The development of an intensive poultry industry in developing countries depends mainly on the ability to establish and enhance commercial operations in small and medium scale, and to ensure success will be essential to control the health of poultry. The economic losses caused by avian diseases range from 10 to 20 percent of the gross value of production in the poultry sector of developed countries, and are probably higher in developing countries.
The ability to diagnose the causes of avian diseases and to quickly recognize an emerging disease is essential. Poultry pathogens do not recognize national borders, only production sites and their disease control conditions. Therefore, to stop pathogens, commercial poultry sites must have advanced defense lines in the form of biosecurity programs.
In developing countries, deficiencies in the bio-security of production sites and in the diagnosis of diseases predisposes to emerging pathogens that may become endemic threats, as has very recently occurred with H5N1 avian influenza. The establishment of a central avian sanitary facility / unit is an essential step in building capacity for diagnosis of diseases in veterinary laboratories and at field level.
A unit that has designated positions in diagnostic services, intelligence on diseases and dissemination at the field level can guide the supply of integrated poultry health services in production to all sectors of the industry. The best approach is probably a poultry health network in which the public and private sectors work closely together.
Services must be provided based on remuneration and cash in terms of costs for users. One of the basic functions of the network will be to establish viable points of contact with rural (family) poultry production, since it is the sector where the majority of poultry production systems are concentrated in almost all developing countries.
The welfare of poultry is important for both ethical and practical reasons.
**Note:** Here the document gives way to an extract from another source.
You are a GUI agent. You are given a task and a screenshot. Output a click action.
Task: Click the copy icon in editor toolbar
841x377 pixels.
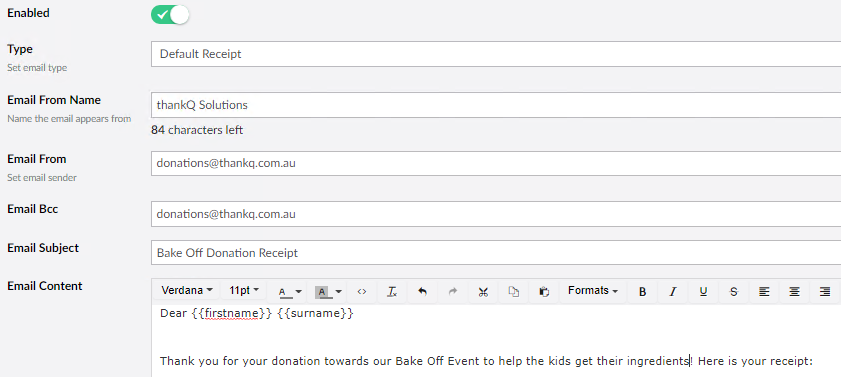(x=514, y=292)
From the point of view of ethics, chickens have a sufficient degree of awareness or “ability to feel” to suffer if their health is deficient or deprived if they are poorly housed. From a practical point of view, consumers value the welfare of birds in confinement, so that producers who seek welfare to their flocks could have better access to markets.
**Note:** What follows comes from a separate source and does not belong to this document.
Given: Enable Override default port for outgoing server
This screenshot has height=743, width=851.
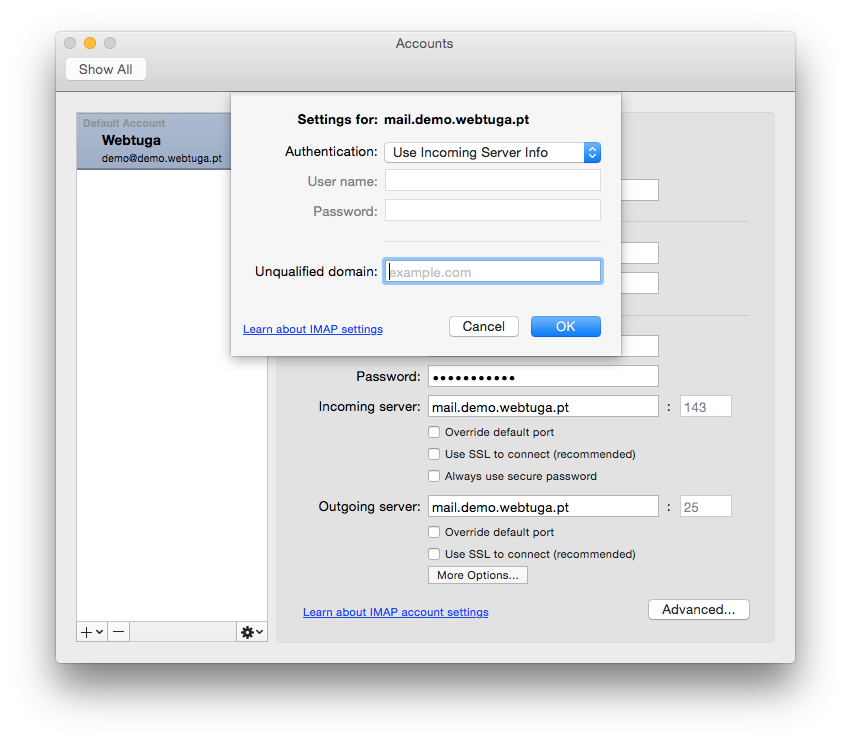Looking at the screenshot, I should coord(434,531).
During the last 15 years, great progress has been made in the development of valid methods for measuring the welfare of poultry. Scientific research on resistance and bird preferences has allowed the development of measures that can be used to verify the welfare of laying hens and broilers in commercial farms. An accurate measurement is the first step to achieve an improvement in well-being. The detection of welfare problems constitutes a powerful economic incentive to adopt measures in favor of welfare, since an improvement in well-being often leads to an improvement in production.
However, occasionally, standards on poultry welfare should be supported by legislation. Some countries have banned (or intend to do so) housing systems such as conventional cages for laying hens. Legislation can also place limits on factors such as broiler density, and producers participating in voluntary certification schemes can achieve even higher levels of welfare.
In the information notes, well-being problems, such as leg health and metabolic disorders, which are characteristic of broiler production, and bone problems and harmful pecking, characteristic of laying hen systems, are examined. The transportation and slaughter of poultry are also addressed and information is provided on how to avoid or mitigate the problems.